Please note that the following document, although believed to be correct at the time of issue, may not represent the current position of the Department.
Prenez note que ce document, bien qu'exact au moment émis, peut ne pas représenter la position actuelle du ministère.
Principal Issues: Can an annuitant of a RRIF object to an assessment of Part XI tax?
Position: No.
Reasons: Law. The taxpayer subject to Part XI is the trustee of the RRIF, not the annuitant (Sec. 207). Therefore only the trustee can file a Notice of Objection to the Part XI tax.
Date signed March 22, 2000
XXXXXXXXXX
Dear XXXXXXXXXX:
The Honourable Martin Cauchon, Minister of National Revenue, has asked me to reply to your latest letter dated February 8, 2000 concerning the assessment of the Part XI Income Tax Return filed for the 1998 taxation year of your registered retirement income fund (RRIF) because your RRIF held excess foreign investments during that year.
It is my understanding that you wish the Canada Customs and Revenue Agency (CCRA) to vacate this assessment based upon your assertion that the investments in question, units of XXXXXXXXXX are not foreign property. Since this matter concerns an assessment you have been appropriately dealing with the Calgary Taxation Services office, and Mr. Reid Corrigall, Director of that office, has responded in writing to your questions. Although I can only repeat what has been expressed several times as the CCRA's position, I will do so one last time in order to try and avoid any misunderstandings.

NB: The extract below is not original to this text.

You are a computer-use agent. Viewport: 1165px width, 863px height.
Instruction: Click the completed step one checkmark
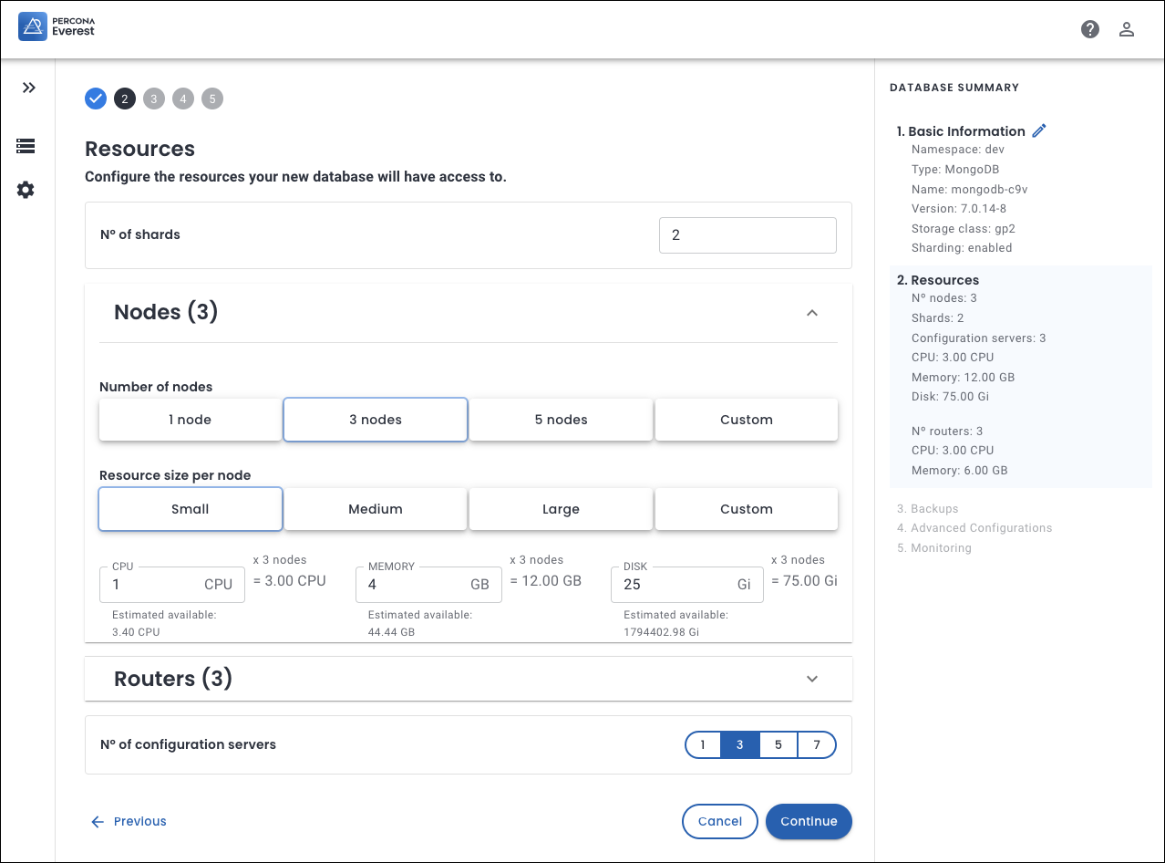click(96, 99)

The issue is whether or not units of XXXXXXXXXX held by your RRIF in 1998 constitute foreign property. The Income Tax Act is clear in that paragraph 206(1)(i) thereof defines as foreign property any interest in a partnership, and a limited partnership is a partnership. The prospectus issued by XXXXXXXXXX makes it clear that this is a limited partnership arrangement and this is why the prospectus contained the warning that investments in units will constitute foreign property for RRSP and RRIF purposes.

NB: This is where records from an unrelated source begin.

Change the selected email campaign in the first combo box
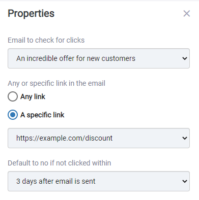Image resolution: width=199 pixels, height=200 pixels. (99, 58)
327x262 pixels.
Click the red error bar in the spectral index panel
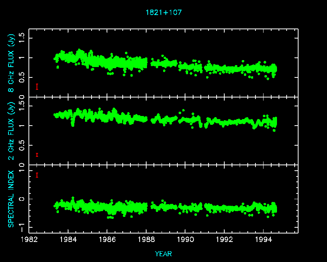click(37, 175)
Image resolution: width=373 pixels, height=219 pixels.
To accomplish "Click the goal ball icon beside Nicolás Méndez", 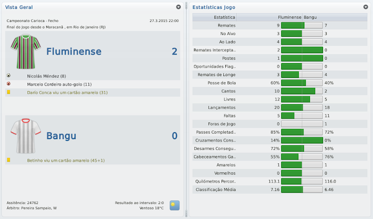I will 8,76.
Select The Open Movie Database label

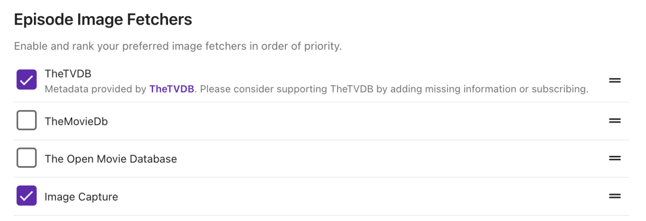coord(110,159)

I note that you were informed by a letter dated October 7, 1999 from Mr. R.G. Burke, Assistant Director, Client Services Division, Calgary Taxation Services office, that the Department of Finance, in its News Release dated January 28, 1999, proposes to exclude the units of certain Canadian-based limited partnerships from being considered foreign property for investment by an RRSP or RRIF. While this change has not yet been enacted into law, it is proposed that it will apply to investments made after 1997. Mr. Burke's letter outlined the general details of the proposed change and suggested that you contact XXXXXXXXXX directly to obtain their opinion on whether or not the change to the law would apply to its units. At this time only XXXXXXXXXX can determine if the criteria in the proposed legislation is met.

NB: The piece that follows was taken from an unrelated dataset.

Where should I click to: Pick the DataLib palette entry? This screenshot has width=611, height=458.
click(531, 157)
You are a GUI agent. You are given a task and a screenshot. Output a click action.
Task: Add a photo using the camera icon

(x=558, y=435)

One of your arguments is that Interpretation Bulletin IT-90 indicates that limited partnerships are not partnerships. This is not so. The bulletin generally discusses what is a partnership and also describes some arrangements which are not partnerships. However, the non-partnerships described therein are not limited partnerships. I must add that there is no way that the CCRA could conclude that an arrangement, which pursuant to the relevant provincial law is a limited partnership, is not a partnership.
As this issue has been the subject of many letters and we have been repeating the same positions over and over, we are not prepared to continue corresponding on this issue. You have the right to disagree, and your RRIF has the right of appeal as explained to you by Mr. Corrigall.
While this is my final letter on this subject, I do hope it assists in once again explaining our position.